You should always prefer installing softwares by pip to homebrew when available in both. Install virtualenv as a package in Python3. Do as follows.

pip3 install --upgrade pip setuptools wheel
pip3 install virtualenv virtualenvwrapper

Here you see virtualenv and virtualenvwrapper. The later one is not mandatory but is worth a try. After installation the important part is configuration.

Configurate Virtualenv

mkdir ~/Projects

To create a directory for projects in your home directory. You can put it anywhere in your system.

vi ~/.profile


# needed for virtualenvwrapper
export WORKON_HOME=$HOME/.virtualenvs
export PROJECT_HOME=$HOME/Projects
export VIRTUALENVWRAPPER_PYTHON=/usr/local/bin/python3
export VIRTUALENVWRAPPER_VIRTUALENV=/usr/local/bin/virtualenv
source /usr/local/bin/virtualenvwrapper.sh

# create commands to override pip restriction.
# use `gpip` or `gpip3` to force installation of
# a package in the global python environment

Virtualenv usage

Now you can use virtualenv. To create a new virtualenv like for deep learning say dl-env, run script in terminal:

mkvirtualenv dl-env

To delete a virtualenv:

rmvirtualenv dl-env

A more handy way:

mkproject dl-env

This will create a new virtualenv in $HOME/.virtualenvs and a new directory in Projects and you can switch between virtualenvs by command workon. For example, there are two virtualenvs or projects dl-env and game-env. To activate dl-env simply run workon dl-env. To switch to game-env simply run workon game-env. This will deactivate dl-env and activate game-env meanwhile it changes current working directory from ~/Projects/dl-env to ~/Projects/game-env.

More commands

A list of commands that are helpful for virtualenv usage:

lsvirtualenv # list all virtualenv 
cdvirtualenv [subdir] # cd into activated virtualenv directory 
showvirtualenv [env] # show details of virtualenv env 
cpvirtualenv [source] [dest] # copy virtualenv
workon # no parametor to show all virtualenv
cdproject # cd into projects directory of activated virtualenv

Install Python as framework

In case you would not want Python 3.7.0 just like I did, a direct way to install Python3 is via the official distribution.
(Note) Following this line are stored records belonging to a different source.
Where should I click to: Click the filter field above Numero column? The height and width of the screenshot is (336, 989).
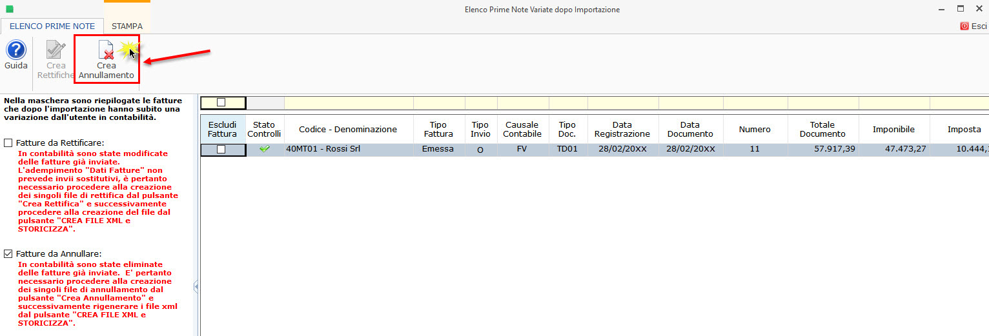(755, 103)
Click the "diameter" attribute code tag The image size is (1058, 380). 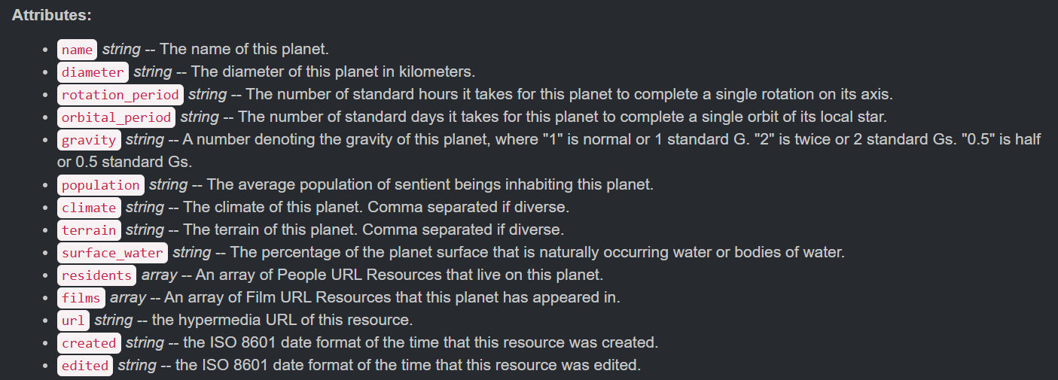(x=93, y=72)
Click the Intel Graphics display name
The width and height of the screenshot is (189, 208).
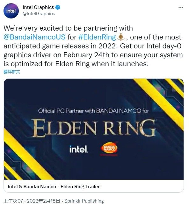[38, 7]
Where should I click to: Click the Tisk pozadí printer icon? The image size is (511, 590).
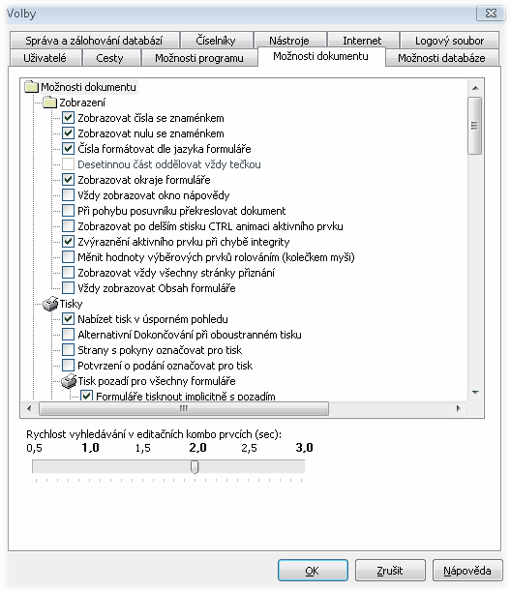pos(69,381)
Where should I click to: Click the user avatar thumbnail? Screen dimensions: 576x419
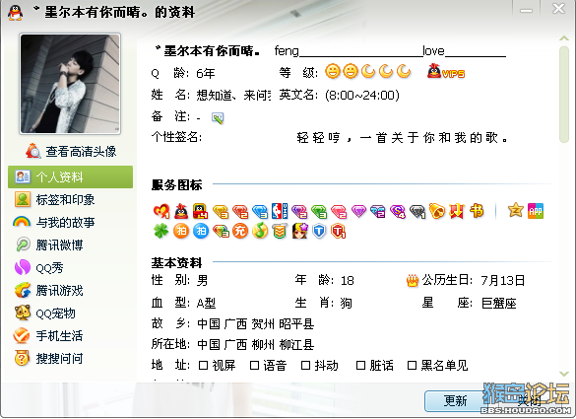pos(70,84)
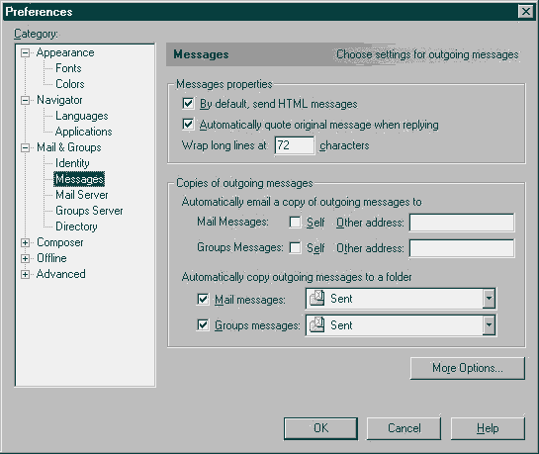Click the Sent folder icon for Groups messages

(316, 324)
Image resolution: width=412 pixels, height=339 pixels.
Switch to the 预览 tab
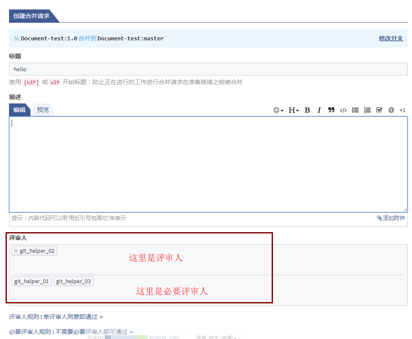[x=43, y=110]
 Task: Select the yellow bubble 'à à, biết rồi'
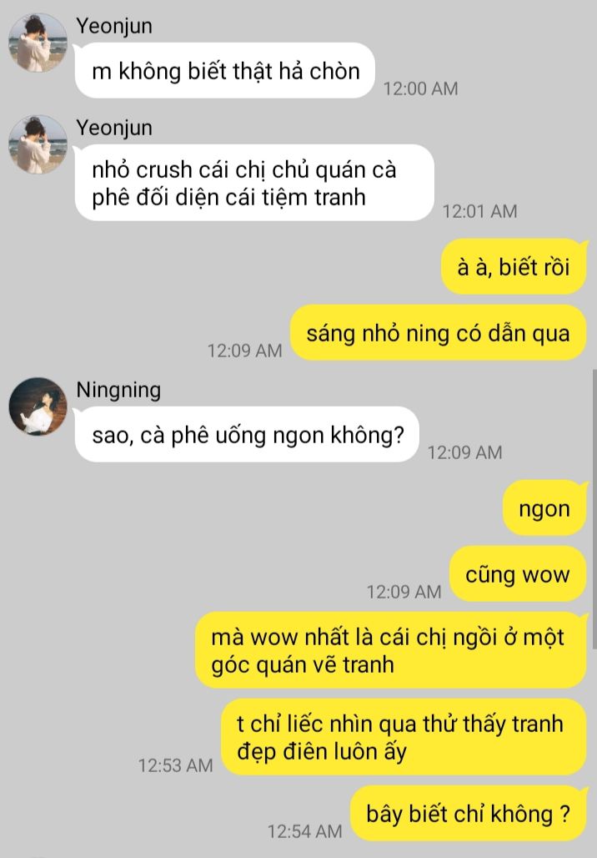[514, 267]
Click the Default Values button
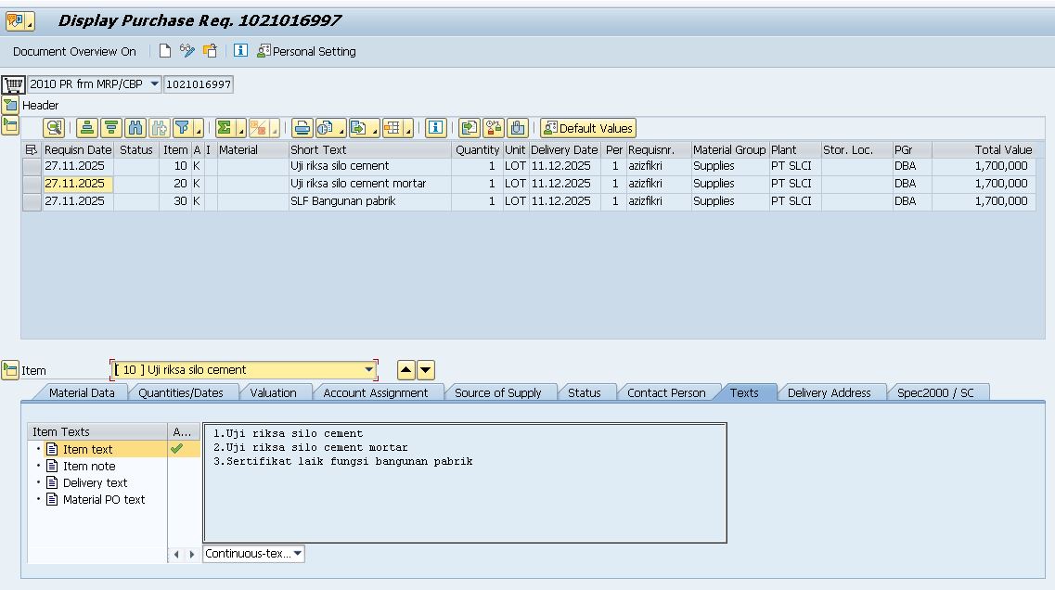 (x=588, y=128)
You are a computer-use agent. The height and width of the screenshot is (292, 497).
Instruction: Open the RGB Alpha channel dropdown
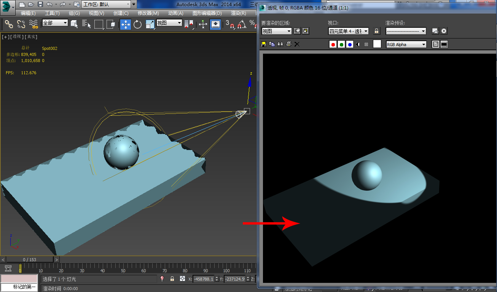click(x=406, y=45)
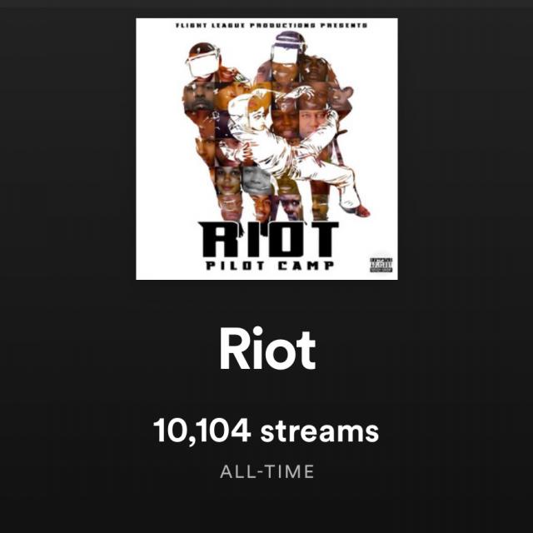Click the grayscale face in collage bottom

coord(257,177)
Choose the version from Python website where I chose Python 3.6.6 for macOS which is the newest version of Python 3.6 supporting tensorflow so far. Installation is much easier. Open the installation package and follow the wizard. Unlike brew way Python3 will be put in /Library/Frameworks/Python.framework with a soft link is already created in /usr/local/bin/python3 so which python3 returns /usr/local/bin/python3. In this way virtualenv installation is the same as above.

Visual Studio Code

There are always battles of which editor is the best on the Internet. Now these battles should be ended by Visual Studio Code the top No.1 editor in the world. I tried so many text editors before I got to know vscode. Either they are not flexible or cannot supports such many kinds of languages and file formats.


When do python programming with vscode a Python plugin is needed which supports linting, debugging, intellisense, code formatting and so on. Default Python path setting should be updated from system python to python3 we just installed. In the interface of VSCode, click Code->Preferences->Settings and User Settings page will show up. Search for python settings. Default user settings looks like this:

# Path to Python, you can use a custom version of Python by modifying this setting to include the full path.
"python.pythonPath": "python"

Add one line in User settings in the right column:

"python.pythonPath": "/Users/[your username]/.virtualenvs/dl-env/bin/python",

[your username] should be replaced by your system username and dl-env is the virutal environment created above and should by replaced by yours. With this setting vscode will parse python code using the python interpreter in the virtual environment. And now you may install some python packages in your virtual environment like pylint, numpy, scipy, matplotlib and jupyter.

workon dl-env
pip3 install pylint numpy scipy matplotlib jupyter


This post introduced python3 installation methods via Homebrew or directly installing from official distribution and the most convenient python working environment deploy tool Virtualenv combined with Virtualenvwrapper. VSCode is strongly recommended and the python environment setting is also straightforward.